Polêmicas acerca da expansão do agronegócio no Brasil
Enviada em 12/10/2020
Desde a Revolução Verde, iniciada em 1940, o processo agrícola se expandiu drasticamente junto a modernização e capitalização do campo. Similar a isso, os impactos da expansão do agronegócio brasileiro mostra-se evidente na situação hodierna. Visto que, não só o exôdo rural estimulado pelo desemprego, como também os efeitos na saúde e meio ambiente tornaram-se consequências do agronegócio.
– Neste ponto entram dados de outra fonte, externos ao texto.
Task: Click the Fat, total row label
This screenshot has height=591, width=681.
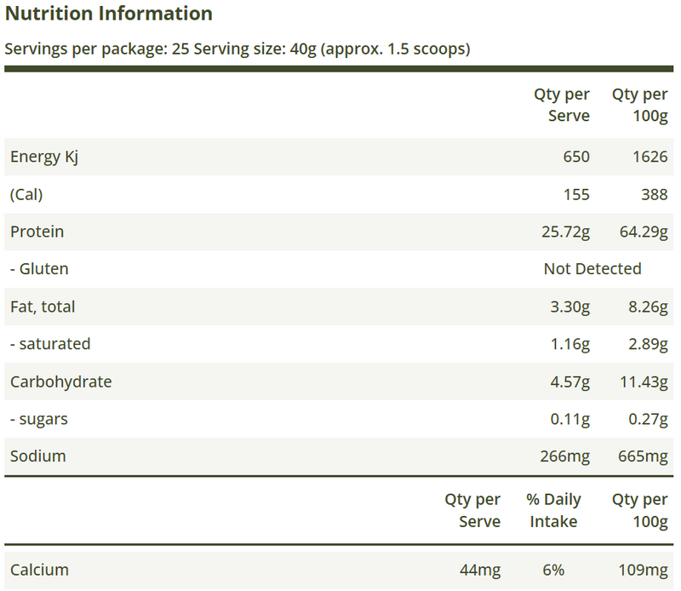Action: [43, 307]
Em primeiro plano, vale destacar o aumento da mecanização do campo como fator determinante para o crescente desemprego e para o êxodo rural. No livro “Urupês”, de Monteiro Lobato, é retratado o descaso do Governo em relação a área rural e toda sua miséria, no qual é narrado a vida de Jeca Tatu, um simples trabalhador rural ingênuo e analfabeto. De maneira análoga, todo esse descaso influencia na ida da população agrária para as cidades, que vão em busca de empregos e melhores condições.Todavia, nesse processo eles sofrem diversas dificuldades seja a moradia em áreas periféricas e perigosas, seja no obstáculo de encontrar um novo emprego com a pouca educação adquirida.
Outrossim, é importante ressaltar o impacto da problemática tanto no meio ambiente, como também na saúde populacional. Segundo o G1, a expansão do agronegócio ameaça destruir a vegetação do Pantanal em um prazo de 45 anos. Não só o Pantanal, mas também todo o Brasil vem se tornando suscetível à crescentes poluições aquíferas, desmatamentos, mudanças climáticas extremas e destruição da fauna. Além disso, o uso intensivo de agrotóxicos nessas produções traz outra problemática em questão, sendo essa as péssimas condições de saúde que os brasileiros vem enfrentando. Visto que, a toxidade desses produtos acabam interferindo no bem-estar populacional.
Portanto, medidas são necessárias para resolver o impasse. Dessa forma, cabe ao Ministério da Economia, em parceria com instituições privadas, um projeto que insira no mercado de trabalho os trabalhadores rurais presentes na área urbana, através de cursos profissionalizantes que adequem esses aos novos requisitos trabalhistas. Assim como um investimento em programas de estágio em tais instituições que preparem os moradores rurais para a realidade urbana. Além disso, cabe ao Ministério do Meio Ambiente um investimento no desenvolvimento de novas técnicas agrícolas, que não afetem tão exacerbadamente a vegetação e vise a sustentabilidade ambiental. A fim de que os direitos sociais e ambientais promulgados pela Constituição Federal de 1988 sejam finalmente efetivados, tornando a expansão do agronegócio em algo unicamente positivo.